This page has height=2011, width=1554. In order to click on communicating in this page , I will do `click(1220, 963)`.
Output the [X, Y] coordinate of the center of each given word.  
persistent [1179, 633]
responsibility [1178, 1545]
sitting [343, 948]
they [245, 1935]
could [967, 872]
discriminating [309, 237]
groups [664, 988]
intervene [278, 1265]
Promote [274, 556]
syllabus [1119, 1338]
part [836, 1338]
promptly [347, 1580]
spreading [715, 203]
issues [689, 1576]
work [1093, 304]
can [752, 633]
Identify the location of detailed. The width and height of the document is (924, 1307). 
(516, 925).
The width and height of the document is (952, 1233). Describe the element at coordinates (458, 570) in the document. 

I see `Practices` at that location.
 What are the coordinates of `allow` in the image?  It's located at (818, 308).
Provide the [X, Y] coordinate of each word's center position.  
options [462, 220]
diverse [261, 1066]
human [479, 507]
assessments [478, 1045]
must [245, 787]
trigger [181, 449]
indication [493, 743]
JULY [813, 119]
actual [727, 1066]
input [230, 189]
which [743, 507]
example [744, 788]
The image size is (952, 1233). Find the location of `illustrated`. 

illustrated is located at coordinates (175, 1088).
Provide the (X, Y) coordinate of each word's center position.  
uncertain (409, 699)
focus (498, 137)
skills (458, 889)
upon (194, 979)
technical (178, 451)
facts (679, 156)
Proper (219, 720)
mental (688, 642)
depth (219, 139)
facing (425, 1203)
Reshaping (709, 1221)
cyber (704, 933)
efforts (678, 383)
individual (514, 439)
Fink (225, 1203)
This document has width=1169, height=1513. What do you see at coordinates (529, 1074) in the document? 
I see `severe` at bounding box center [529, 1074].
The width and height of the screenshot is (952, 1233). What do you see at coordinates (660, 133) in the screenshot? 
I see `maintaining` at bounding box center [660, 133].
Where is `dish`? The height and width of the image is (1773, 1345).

+ + + + +

### PROBLEM STATEMENT
Rewrite all of the items above, replacing every occurrence of "each word's center position" with "the center point of each word" and leaving everything else unchanged.

### EXERCISE ANSWER
This page has height=2011, width=1554. In order to click on communicating in this page , I will do `click(1220, 963)`.
Output the [X, Y] coordinate of the center of each given word.  
persistent [1179, 633]
responsibility [1178, 1545]
sitting [343, 948]
they [245, 1935]
could [967, 872]
discriminating [309, 237]
groups [664, 988]
intervene [278, 1265]
Promote [274, 556]
syllabus [1119, 1338]
part [836, 1338]
promptly [347, 1580]
spreading [715, 203]
issues [689, 1576]
work [1093, 304]
can [752, 633]
Identify the location of detailed. The width and height of the document is (924, 1307). 
(516, 925).
The width and height of the document is (952, 1233). Describe the element at coordinates (458, 570) in the document. 

I see `Practices` at that location.
 What are the coordinates of `allow` in the image?  It's located at (818, 308).
Provide the [X, Y] coordinate of the center point of each word.  
options [462, 220]
diverse [261, 1066]
human [479, 507]
assessments [478, 1045]
must [245, 787]
trigger [181, 449]
indication [493, 743]
JULY [813, 119]
actual [727, 1066]
input [230, 189]
which [743, 507]
example [744, 788]
The image size is (952, 1233). Find the location of `illustrated`. 

illustrated is located at coordinates (175, 1088).
Provide the (X, Y) coordinate of the center point of each word.  
uncertain (409, 699)
focus (498, 137)
skills (458, 889)
upon (194, 979)
technical (178, 451)
facts (679, 156)
Proper (219, 720)
mental (688, 642)
depth (219, 139)
facing (425, 1203)
Reshaping (709, 1221)
cyber (704, 933)
efforts (678, 383)
individual (514, 439)
Fink (225, 1203)
This document has width=1169, height=1513. What do you see at coordinates (529, 1074) in the document? 
I see `severe` at bounding box center [529, 1074].
The width and height of the screenshot is (952, 1233). What do you see at coordinates (660, 133) in the screenshot? 
I see `maintaining` at bounding box center [660, 133].
Where is `dish`? The height and width of the image is (1773, 1345).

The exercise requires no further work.